The United States Patent and Trademark Office (USPTO) recently proposed rule changes that will make it harder to challenge low quality patents. We echo the concerns raised by the Linux Foundation and the Electronic Frontier Foundation. Without the ability to quickly and efficiently challenge wrongly granted patents, innovation and developers suffer.

The impact on developers, startups, and small companies

In 2011, Congress created inter partes review administered by the Patent Trial and Appeal Board (PTAB) as a lower-cost, more efficient procedure for the public to challenge low quality patents–patents that are not new or are obvious over past innovation–and so should not have been granted in the first place. The PTAB has saved billions in litigation costs and reduced the burden of patent trolls on developers, including startups and open source projects.

By restricting access to the PTAB, the proposed rule would be a step backward to an environment that allows low quality patents to stifle technological progress, directly in conflict with the legislation Congress passed to enable the public to remove bad patents.

A stated goal of the changes by the USPTO is to protect against “patentee harassment,” but, in our experience, this is a solution in search of a problem. On the contrary, allowing anyone to weed out low quality patents is vital to protect innovation and promote the public interest.

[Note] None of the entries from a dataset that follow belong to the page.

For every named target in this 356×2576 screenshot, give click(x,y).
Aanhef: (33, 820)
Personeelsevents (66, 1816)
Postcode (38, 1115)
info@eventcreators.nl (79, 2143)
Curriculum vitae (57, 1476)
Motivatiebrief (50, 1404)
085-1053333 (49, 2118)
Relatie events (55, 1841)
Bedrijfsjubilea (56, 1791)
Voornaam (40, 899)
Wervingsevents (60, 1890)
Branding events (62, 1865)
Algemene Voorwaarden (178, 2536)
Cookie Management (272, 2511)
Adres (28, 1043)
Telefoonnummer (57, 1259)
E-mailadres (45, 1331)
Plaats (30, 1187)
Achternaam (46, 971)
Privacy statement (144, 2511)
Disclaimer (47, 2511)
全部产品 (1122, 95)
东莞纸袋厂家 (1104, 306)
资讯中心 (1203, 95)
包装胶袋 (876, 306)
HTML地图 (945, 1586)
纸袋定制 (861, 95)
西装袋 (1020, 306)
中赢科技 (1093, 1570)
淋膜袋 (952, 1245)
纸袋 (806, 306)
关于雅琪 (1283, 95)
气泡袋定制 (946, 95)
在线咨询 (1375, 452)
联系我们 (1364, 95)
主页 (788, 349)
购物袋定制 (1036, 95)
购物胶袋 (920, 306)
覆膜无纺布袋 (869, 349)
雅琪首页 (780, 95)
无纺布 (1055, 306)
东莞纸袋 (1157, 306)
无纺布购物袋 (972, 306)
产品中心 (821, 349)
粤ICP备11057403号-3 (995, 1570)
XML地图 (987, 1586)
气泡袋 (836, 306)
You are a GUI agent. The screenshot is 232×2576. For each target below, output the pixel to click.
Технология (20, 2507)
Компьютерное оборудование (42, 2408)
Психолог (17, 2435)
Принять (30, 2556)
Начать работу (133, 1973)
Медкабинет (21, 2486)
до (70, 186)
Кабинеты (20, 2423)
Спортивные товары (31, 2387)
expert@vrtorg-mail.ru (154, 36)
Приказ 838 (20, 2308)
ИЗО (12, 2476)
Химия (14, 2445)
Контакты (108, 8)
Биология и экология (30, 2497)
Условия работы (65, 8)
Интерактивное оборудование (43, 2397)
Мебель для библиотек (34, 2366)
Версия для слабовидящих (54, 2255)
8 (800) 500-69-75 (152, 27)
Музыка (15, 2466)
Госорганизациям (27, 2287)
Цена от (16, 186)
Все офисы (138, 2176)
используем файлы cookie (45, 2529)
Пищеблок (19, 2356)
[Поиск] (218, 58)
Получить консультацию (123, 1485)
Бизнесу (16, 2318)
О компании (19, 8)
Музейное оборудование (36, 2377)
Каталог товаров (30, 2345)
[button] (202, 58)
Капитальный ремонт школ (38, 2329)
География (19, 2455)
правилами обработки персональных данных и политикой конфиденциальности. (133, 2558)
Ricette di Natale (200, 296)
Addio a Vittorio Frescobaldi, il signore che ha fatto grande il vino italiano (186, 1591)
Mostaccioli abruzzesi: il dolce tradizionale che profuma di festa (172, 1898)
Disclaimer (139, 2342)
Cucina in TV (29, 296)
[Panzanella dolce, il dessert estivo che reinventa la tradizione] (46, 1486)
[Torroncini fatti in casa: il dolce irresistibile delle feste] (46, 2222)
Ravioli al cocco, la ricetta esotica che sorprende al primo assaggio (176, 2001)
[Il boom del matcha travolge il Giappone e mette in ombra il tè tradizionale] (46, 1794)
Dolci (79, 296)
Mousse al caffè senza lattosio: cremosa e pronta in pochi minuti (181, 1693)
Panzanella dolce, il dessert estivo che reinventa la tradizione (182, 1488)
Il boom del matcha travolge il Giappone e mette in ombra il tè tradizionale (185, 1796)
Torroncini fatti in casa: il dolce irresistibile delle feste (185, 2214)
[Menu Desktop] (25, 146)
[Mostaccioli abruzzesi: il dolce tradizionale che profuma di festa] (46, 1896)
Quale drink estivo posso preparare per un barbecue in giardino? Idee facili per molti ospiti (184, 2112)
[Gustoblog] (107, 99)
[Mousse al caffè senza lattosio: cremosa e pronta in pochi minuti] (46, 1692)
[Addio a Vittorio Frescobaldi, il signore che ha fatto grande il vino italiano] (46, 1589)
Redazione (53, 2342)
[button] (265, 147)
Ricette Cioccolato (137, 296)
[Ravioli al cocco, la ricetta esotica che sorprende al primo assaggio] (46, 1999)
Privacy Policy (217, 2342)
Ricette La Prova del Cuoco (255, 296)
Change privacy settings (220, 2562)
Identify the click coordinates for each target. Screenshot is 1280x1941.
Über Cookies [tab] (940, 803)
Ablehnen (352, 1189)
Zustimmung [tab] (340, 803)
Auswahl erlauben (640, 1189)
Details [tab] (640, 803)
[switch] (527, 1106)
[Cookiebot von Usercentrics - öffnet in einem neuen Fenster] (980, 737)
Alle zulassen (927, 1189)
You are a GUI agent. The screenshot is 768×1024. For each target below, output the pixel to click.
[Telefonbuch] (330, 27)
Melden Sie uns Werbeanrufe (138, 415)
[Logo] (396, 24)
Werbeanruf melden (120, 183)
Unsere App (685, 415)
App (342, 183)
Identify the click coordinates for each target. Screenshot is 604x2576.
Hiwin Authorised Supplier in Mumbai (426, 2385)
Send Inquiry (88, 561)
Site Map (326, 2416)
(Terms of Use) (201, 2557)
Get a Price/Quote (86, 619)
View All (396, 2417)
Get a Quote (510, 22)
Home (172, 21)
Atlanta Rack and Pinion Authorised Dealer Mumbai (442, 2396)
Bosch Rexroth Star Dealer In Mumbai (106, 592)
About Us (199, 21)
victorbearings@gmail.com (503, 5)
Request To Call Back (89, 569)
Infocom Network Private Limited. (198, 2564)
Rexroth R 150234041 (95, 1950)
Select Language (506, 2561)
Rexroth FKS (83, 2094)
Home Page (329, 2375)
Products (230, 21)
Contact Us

Weak patents asserted widely against our ecosystems introduce friction in the innovation cycle, hinder developers’ creativity, and impede freedom to make technological advancements. By ensuring we all have the right to advise the patent office that it granted a patent it shouldn’t have, we can ensure a fair and equitable patent system that fosters innovation and benefits all.

Taking action

We urge all developers and supporters–whether a student, open source maintainer, or enterprise (see Microsoft’s comment)–to voice their opposition today to the proposed rules using the USPTO’s public comment system. Regardless of the length or technicality of your comments, your input is vital in safeguarding innovation and advocating for a patent system that serves developers’ interests. Together, we can defend our right to challenge junk patents, protect developers from patent abuse, and foster an environment that nurtures innovation.